En ce qui concerne la « commune-communauté », la proposition de loi instaure finalement une dérogation permanente pour un nombre limité de situations - seulement 6 % des communes nouvelles ont plus de 5 000 habitants. Il est vrai que la perspective d'adhérer à un EPCI « XXL » peut freiner la création d'une commune nouvelle, mais rien n'empêchera la création de « communes-communautés » défensives, comme on a pu le voir pour les intercommunalités. Pour autant, cette mesure va créer des inégalités entre les communes et les communes nouvelles. Nous aurions préféré que soit étudiée la mise en place de dérogations particulières plutôt qu'une disposition générale de ce type.
On le voit, ces deux dispositions posent des problèmes et leurs conséquences n'ont pas été estimées, ce que je regrette.

Données extraites:
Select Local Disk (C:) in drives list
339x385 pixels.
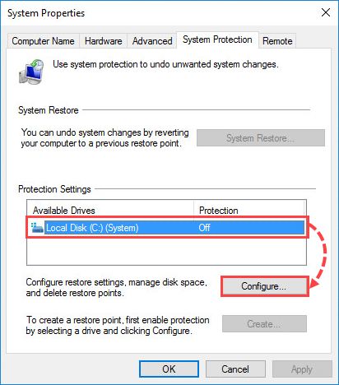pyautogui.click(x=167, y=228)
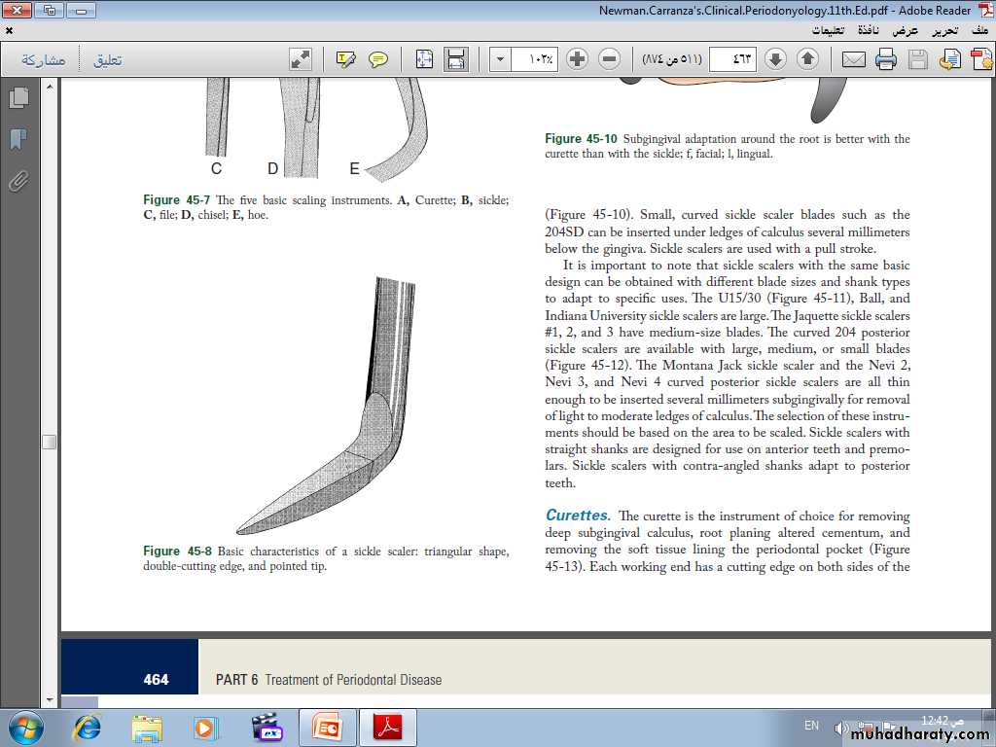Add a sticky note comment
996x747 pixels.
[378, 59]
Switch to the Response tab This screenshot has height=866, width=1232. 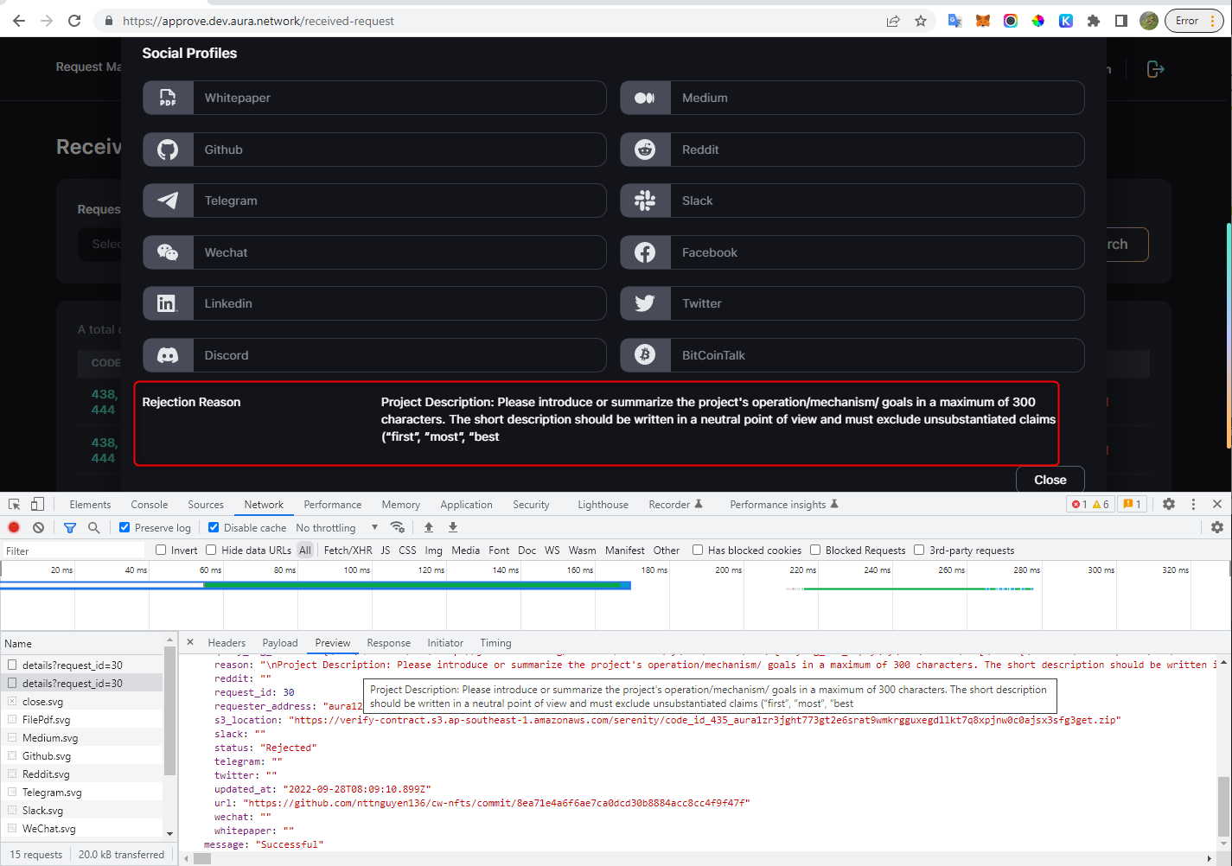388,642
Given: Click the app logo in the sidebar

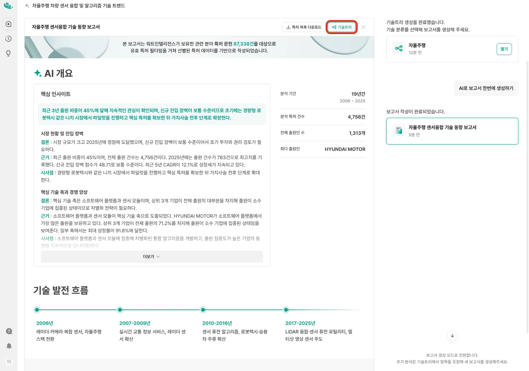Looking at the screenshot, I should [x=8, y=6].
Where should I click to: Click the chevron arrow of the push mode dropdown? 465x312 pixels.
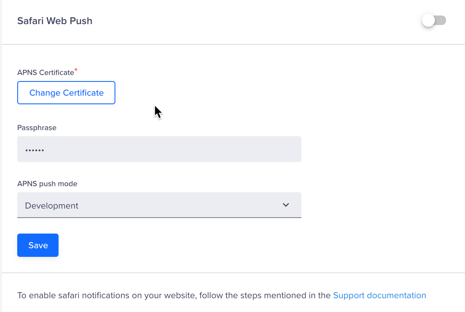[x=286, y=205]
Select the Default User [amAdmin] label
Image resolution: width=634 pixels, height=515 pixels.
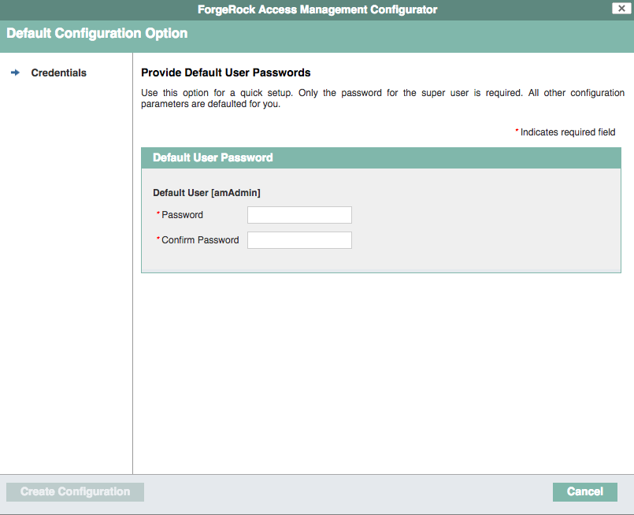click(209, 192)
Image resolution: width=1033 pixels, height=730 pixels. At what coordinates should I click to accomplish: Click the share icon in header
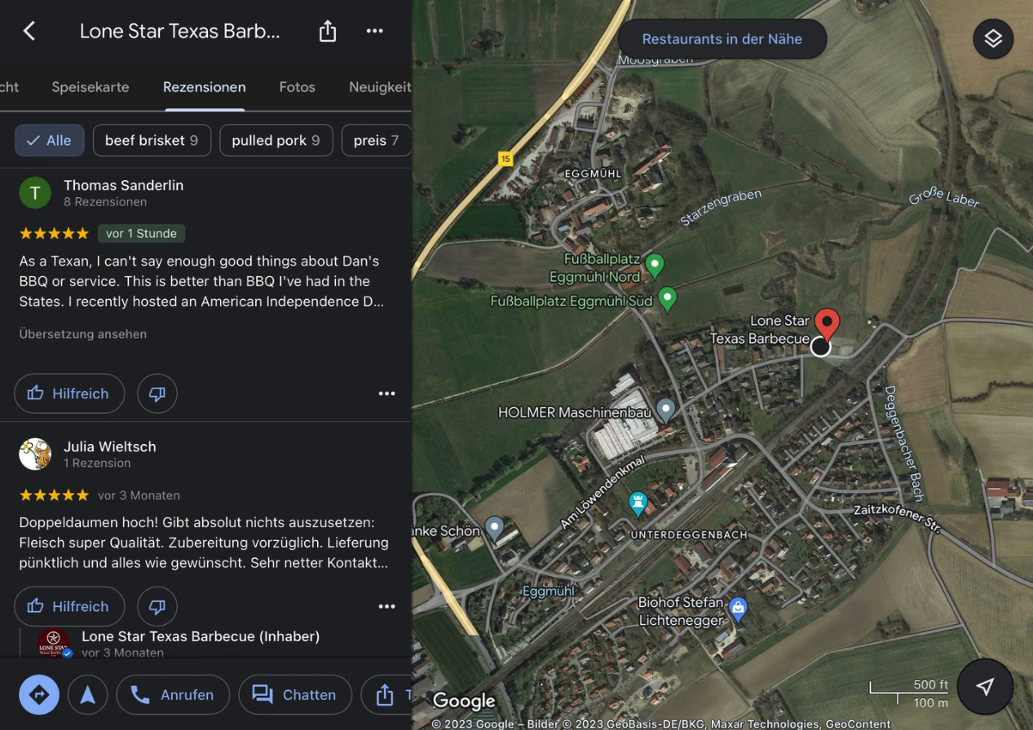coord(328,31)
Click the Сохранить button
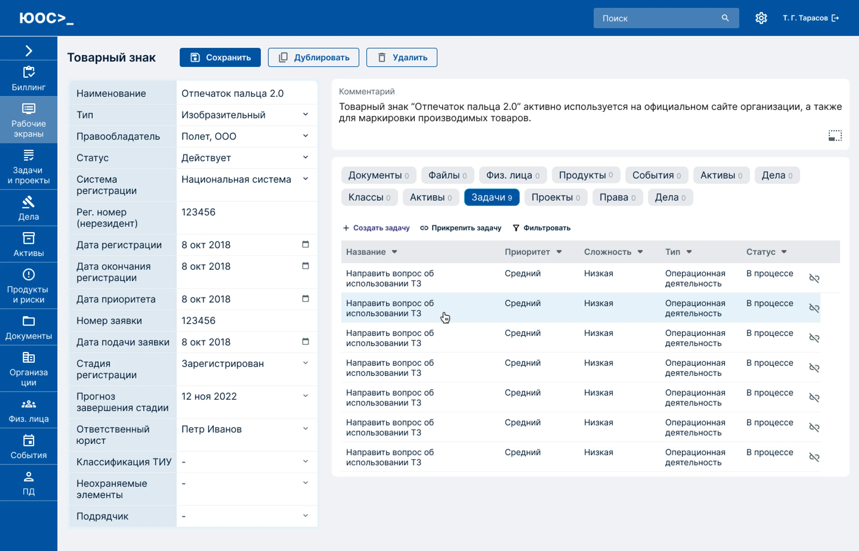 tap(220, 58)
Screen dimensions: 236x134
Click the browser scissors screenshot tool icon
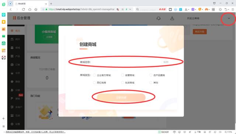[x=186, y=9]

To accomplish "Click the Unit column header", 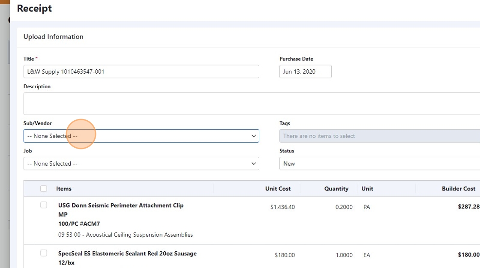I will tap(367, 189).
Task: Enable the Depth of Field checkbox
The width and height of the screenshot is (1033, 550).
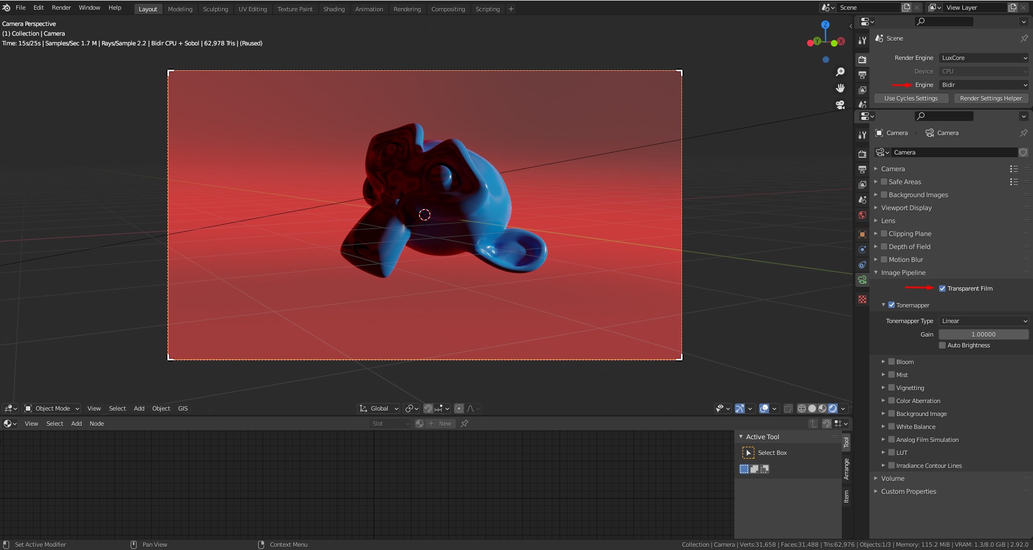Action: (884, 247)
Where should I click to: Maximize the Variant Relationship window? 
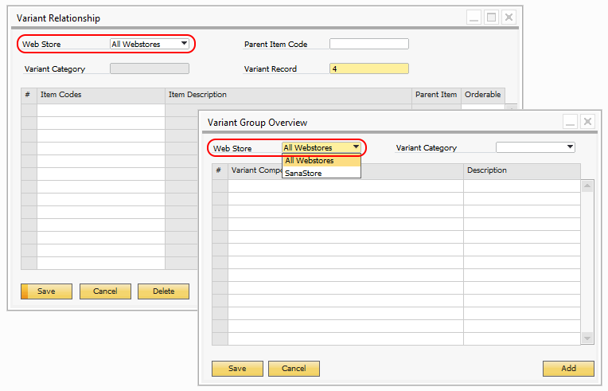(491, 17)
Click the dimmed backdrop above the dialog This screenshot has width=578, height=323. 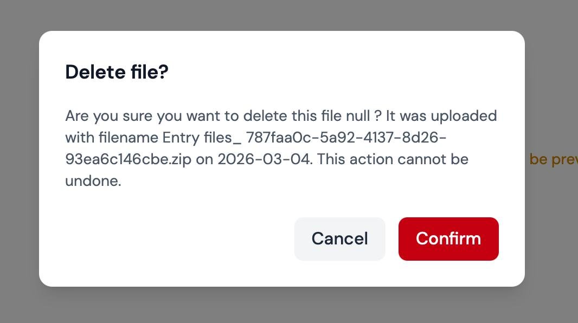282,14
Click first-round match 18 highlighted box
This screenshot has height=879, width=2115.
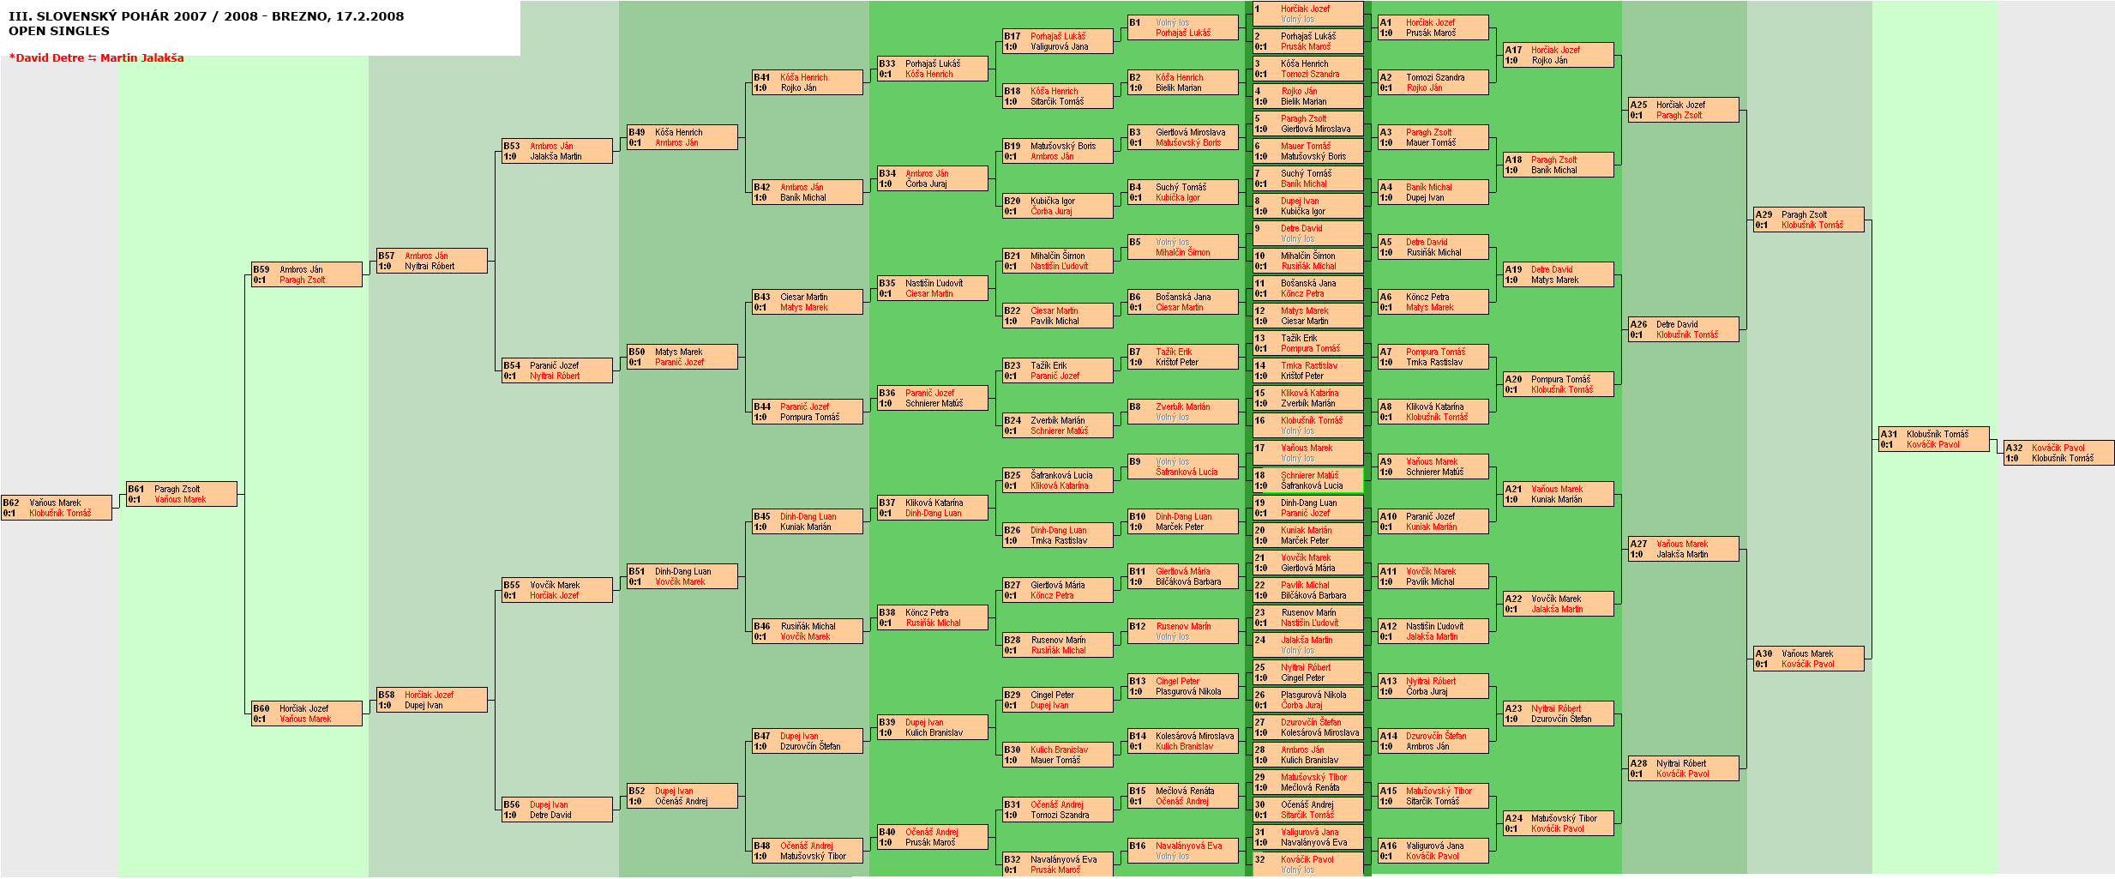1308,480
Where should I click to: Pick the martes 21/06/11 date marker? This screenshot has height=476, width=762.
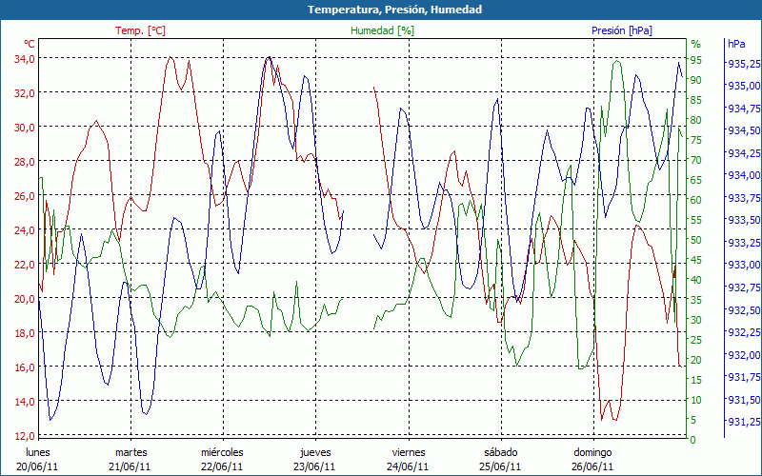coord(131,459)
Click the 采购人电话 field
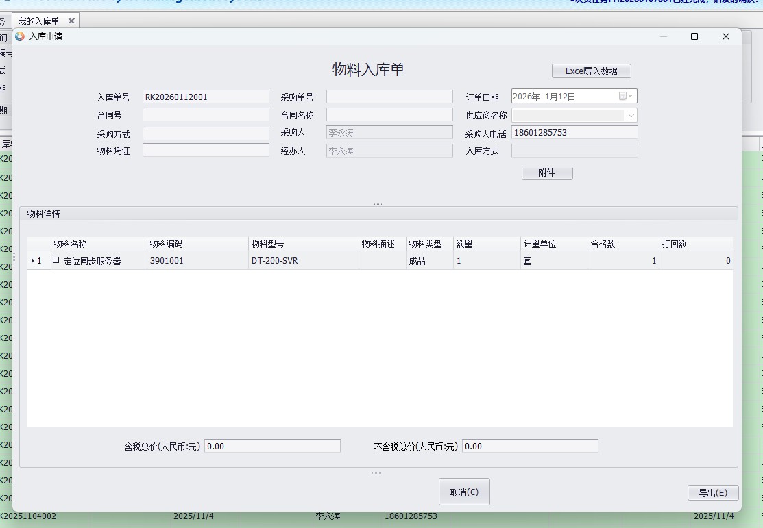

Travail à faire: Recopiez tout le texte fourni, de « En ce qui concerne » jusqu'à « que je regrette. » inclus. Seul le texte fourni sert de référence.

Réponse détaillée:
En ce qui concerne la « commune-communauté », la proposition de loi instaure finalement une dérogation permanente pour un nombre limité de situations - seulement 6 % des communes nouvelles ont plus de 5 000 habitants. Il est vrai que la perspective d'adhérer à un EPCI « XXL » peut freiner la création d'une commune nouvelle, mais rien n'empêchera la création de « communes-communautés » défensives, comme on a pu le voir pour les intercommunalités. Pour autant, cette mesure va créer des inégalités entre les communes et les communes nouvelles. Nous aurions préféré que soit étudiée la mise en place de dérogations particulières plutôt qu'une disposition générale de ce type.
On le voit, ces deux dispositions posent des problèmes et leurs conséquences n'ont pas été estimées, ce que je regrette.